Sing October 30 2016

I had never heard of Florence Foster Jenkins (1868-1944) until I went to the movie by the same name (starring Meryl Streep and Hugh Grant). It was a delicious window into her later years and well worth seeing. Her story is a profound lesson in living well. 

Ms. Jenkins originally was a pianist, but after an arm injury she was no longer able to play. Her love of music expression turned to singing opera. 

Wikipedia reports these details.
“According to published reviews and other contemporary accounts, Jenkins’s acknowledged proficiency at the piano did not translate well to her singing. She is described as having great difficulty with such basic vocal skills as pitch, rhythm, and sustaining notes and phrases.

“In recordings, her accompanist Cosmé McMoon can be heard making adjustments to compensate for her constant tempo variations and rhythmic mistakes, but there was little he could do to conceal her inaccurate intonation. She was consistently flat, and sometimes deviated from the proper pitch by as much as a semitone. Her diction was similarly substandard, particularly with foreign-language lyrics.

“The difficult operatic solos that she chose to perform—all well beyond her technical ability and vocal range—served only to emphasize these deficiencies; and, paradoxically, to enhance her popularity. The opera impresario Ira Siff, who dubbed her ‘the anti-Callas’, said, ‘Jenkins was exquisitely bad, so bad that it added up to quite a good evening of theater ... She would stray from the original music, and do insightful and instinctual things with her voice, but in a terribly distorted way. There was no end to the horribleness ...’ “

Ms. Jenkins gave many vocal recitals starting in 1912, wearing elaborately garish costumes that she created.
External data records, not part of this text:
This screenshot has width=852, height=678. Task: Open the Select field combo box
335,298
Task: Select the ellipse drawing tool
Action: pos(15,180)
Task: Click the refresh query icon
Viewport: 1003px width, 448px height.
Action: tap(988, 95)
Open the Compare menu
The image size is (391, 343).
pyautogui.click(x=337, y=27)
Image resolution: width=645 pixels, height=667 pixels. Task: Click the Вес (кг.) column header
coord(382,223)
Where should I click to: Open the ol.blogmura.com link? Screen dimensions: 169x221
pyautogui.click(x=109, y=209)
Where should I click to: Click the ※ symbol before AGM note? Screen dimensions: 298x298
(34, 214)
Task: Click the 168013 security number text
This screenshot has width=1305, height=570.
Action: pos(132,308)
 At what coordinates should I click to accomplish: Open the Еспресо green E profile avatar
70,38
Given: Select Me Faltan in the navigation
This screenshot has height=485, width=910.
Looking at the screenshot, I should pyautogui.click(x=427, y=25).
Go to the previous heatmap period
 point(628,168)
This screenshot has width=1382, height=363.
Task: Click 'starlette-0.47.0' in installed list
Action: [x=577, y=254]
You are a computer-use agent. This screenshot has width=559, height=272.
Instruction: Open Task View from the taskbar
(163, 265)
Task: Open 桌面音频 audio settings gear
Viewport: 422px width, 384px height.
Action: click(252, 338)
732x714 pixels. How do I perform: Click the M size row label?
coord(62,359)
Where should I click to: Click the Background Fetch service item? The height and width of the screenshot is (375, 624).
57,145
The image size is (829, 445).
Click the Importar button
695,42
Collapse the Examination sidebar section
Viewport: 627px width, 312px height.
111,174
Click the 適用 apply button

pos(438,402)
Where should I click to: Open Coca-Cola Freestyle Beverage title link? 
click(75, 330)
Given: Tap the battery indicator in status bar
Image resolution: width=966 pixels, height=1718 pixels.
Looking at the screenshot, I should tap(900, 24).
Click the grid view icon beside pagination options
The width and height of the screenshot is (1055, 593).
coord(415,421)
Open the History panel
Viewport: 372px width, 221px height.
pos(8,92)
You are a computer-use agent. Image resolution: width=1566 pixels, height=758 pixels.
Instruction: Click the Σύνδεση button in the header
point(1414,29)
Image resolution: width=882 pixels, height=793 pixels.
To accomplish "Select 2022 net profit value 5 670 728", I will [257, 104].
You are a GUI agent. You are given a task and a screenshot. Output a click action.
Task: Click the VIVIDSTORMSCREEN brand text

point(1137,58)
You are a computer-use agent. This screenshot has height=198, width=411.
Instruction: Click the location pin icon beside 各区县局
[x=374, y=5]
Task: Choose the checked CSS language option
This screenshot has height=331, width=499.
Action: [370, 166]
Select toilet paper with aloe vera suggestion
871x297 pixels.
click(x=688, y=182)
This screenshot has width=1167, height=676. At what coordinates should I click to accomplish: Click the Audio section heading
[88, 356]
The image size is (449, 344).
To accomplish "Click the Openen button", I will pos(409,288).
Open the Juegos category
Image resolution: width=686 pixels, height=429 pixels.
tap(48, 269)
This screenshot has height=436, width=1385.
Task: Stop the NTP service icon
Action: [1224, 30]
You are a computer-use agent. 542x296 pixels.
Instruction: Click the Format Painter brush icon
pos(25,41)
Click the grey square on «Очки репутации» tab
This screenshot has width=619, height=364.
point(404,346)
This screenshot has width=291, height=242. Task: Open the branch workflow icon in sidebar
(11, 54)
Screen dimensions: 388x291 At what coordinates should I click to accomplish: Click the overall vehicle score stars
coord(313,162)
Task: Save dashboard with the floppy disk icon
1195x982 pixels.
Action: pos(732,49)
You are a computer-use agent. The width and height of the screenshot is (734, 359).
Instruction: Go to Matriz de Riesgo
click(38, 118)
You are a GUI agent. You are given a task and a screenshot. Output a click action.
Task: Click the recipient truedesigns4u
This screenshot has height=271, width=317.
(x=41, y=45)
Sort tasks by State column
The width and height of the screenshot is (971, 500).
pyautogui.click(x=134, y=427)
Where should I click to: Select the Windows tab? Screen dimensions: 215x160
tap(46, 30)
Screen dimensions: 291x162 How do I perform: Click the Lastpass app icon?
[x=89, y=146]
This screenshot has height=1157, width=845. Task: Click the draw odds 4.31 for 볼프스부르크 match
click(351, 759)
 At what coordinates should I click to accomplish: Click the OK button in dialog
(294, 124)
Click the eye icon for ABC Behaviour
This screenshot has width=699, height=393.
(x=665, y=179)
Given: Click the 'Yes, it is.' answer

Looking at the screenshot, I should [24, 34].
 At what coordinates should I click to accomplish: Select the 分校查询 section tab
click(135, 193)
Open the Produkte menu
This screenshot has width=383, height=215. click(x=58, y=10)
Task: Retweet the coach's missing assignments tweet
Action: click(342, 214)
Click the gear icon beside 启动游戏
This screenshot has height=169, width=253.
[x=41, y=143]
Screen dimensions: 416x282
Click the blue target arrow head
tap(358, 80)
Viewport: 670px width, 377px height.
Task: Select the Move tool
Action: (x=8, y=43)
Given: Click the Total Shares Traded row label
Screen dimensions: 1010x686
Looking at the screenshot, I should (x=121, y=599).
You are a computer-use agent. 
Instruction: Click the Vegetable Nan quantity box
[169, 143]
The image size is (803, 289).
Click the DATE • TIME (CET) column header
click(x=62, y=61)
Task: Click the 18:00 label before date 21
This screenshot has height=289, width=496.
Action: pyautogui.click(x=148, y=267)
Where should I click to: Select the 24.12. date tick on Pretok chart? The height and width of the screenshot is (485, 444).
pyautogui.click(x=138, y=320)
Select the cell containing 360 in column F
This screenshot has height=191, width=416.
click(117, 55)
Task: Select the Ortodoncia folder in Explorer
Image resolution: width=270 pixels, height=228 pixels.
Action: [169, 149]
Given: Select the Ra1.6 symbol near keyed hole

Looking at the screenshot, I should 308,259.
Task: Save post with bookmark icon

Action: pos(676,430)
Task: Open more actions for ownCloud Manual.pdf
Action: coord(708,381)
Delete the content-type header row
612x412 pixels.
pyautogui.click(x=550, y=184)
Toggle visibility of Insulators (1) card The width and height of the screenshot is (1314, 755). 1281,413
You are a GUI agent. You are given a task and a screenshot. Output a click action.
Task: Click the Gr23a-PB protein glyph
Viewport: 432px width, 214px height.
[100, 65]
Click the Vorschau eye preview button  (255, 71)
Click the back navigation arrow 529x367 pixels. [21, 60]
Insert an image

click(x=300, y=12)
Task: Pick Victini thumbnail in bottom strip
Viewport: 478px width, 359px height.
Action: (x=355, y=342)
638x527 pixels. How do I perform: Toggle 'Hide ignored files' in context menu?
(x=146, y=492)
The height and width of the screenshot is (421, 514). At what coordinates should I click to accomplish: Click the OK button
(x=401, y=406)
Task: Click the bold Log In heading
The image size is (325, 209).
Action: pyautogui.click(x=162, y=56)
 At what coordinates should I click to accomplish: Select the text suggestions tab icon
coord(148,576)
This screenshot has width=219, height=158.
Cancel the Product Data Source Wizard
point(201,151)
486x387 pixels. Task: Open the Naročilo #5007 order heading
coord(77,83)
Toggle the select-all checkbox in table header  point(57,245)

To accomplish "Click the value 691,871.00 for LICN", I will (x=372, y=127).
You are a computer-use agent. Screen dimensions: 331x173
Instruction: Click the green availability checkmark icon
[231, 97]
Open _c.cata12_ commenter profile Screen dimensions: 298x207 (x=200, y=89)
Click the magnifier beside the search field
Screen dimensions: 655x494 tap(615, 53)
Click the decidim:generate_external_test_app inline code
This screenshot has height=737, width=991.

At the age of 76, in 1944, she agreed to give a recital at Carnegie Hall.

The event sold out weeks in advance; an estimated 2,000 people were reported to have been turned away at the door.

Although her fans adored her, the reviews were awful.

Many treated the event as comedy. It is not clear if she was in on the joke, but I like to think that she was. 

Regardless, she was not deterred.

“People may say I can’t sing,” she once said, “but no one can ever say I didn’t sing.”